In countries like the United States, we have recently seen the emergence of ideas like the Bicycle Boulevard. That has a nice ring to it, doesn’t it? Some marketing thought was put into thinking that up. A boulevard—all wide and fancy-sounding—for bicycles. As though cycling is being prioritized and nurtured. The reality is quite different. A bicycle boulevard is, in fact, a detour that keeps cyclists away from the natural desire lines of a city—out of sight, out of mind—and does little to prioritize cycling as a transport form. Lazy bicycle planning. Band-aid solutions by politicians.

I hear the same thing in many countries. “But it’s nicer to cycle away from traffic. That’s what cyclists want …” Regardless of transport form, most people don’t want to be forced to take detours. They want to go from A to B. I’ve seen many recreational paths for cyclists in the United States that have a wavy form with curves, even though there are no obstructions and a straight line is totally doable. This is the result of non-bike-riding engineers designing bicycle infrastructure with preconceived ideas like “Must be boring to ride straight. Let’s curve this puppy up a bit.”

Records shown.
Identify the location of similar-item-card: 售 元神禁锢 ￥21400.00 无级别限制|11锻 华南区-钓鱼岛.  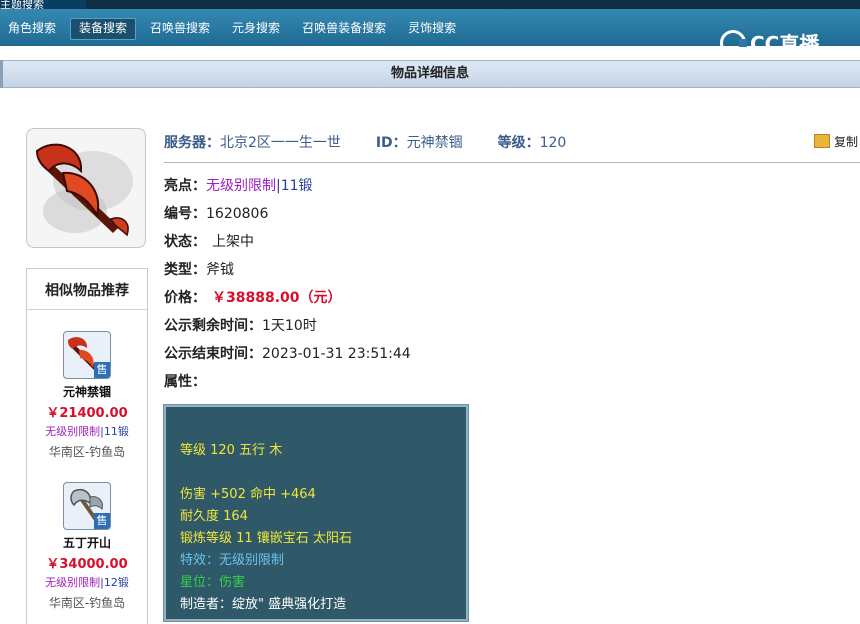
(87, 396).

...

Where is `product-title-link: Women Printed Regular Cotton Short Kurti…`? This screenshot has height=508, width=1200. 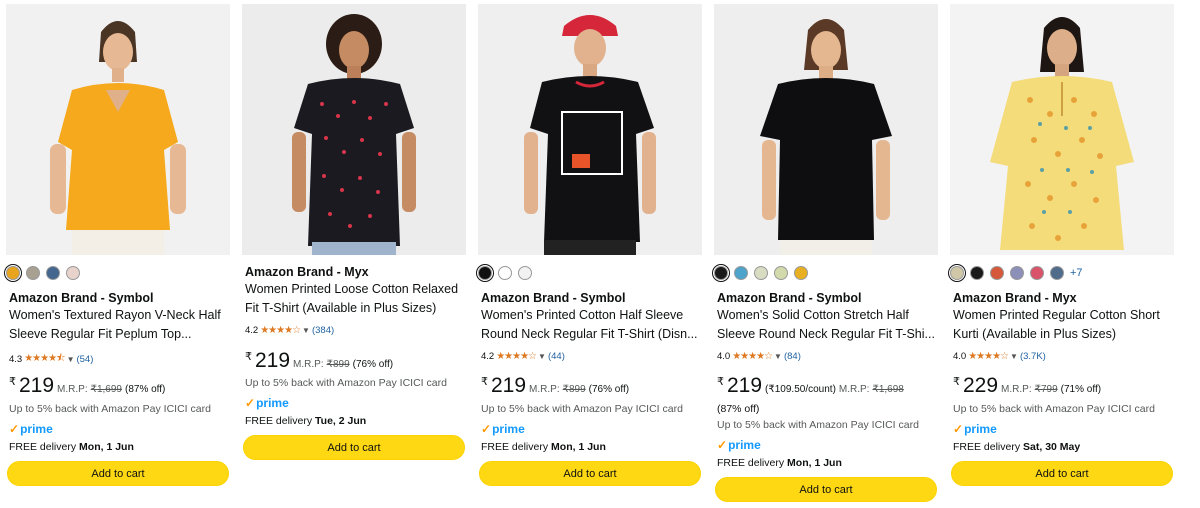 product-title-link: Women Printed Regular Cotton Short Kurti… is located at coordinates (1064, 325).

==

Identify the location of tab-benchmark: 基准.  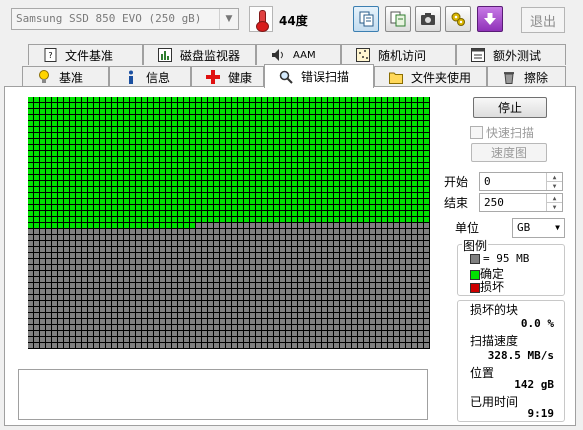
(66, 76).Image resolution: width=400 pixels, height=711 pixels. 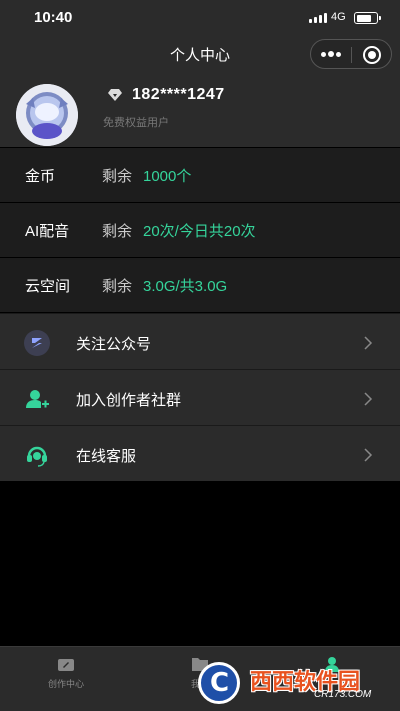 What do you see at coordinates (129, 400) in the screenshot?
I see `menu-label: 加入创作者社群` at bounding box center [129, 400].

Task item A. In the passage on bicycle boulevards, find every phrase that names a group of people by their role, such as how they travel or what work they do. List each one.
Task item B. Copy from the passage on bicycle boulevards the portion from "In countries like" up to and including "solutions by politicians.".
Task item C.
Using the passage on bicycle boulevards, answer these questions:
(i) What does the passage say a bicycle boulevard is, in fact?
(ii) What form do many recreational paths for cyclists in the United States have?
(iii) Regardless of transport form, what do people want to do?

Task output A.
- cyclists
- politicians
- non-bike-riding engineers

Task output B.
In countries like the United States, we have recently seen the emergence of ideas like the Bicycle Boulevard. That has a nice ring to it, doesn’t it? Some marketing thought was put into thinking that up. A boulevard—all wide and fancy-sounding—for bicycles. As though cycling is being prioritized and nurtured. The reality is quite different. A bicycle boulevard is, in fact, a detour that keeps cyclists away from the natural desire lines of a city—out of sight, out of mind—and does little to prioritize cycling as a transport form. Lazy bicycle planning. Band-aid solutions by politicians.

Task output C.
(i) A detour that keeps cyclists away from the natural desire lines of a city.
(ii) A wavy form with curves.
(iii) Go from A to B.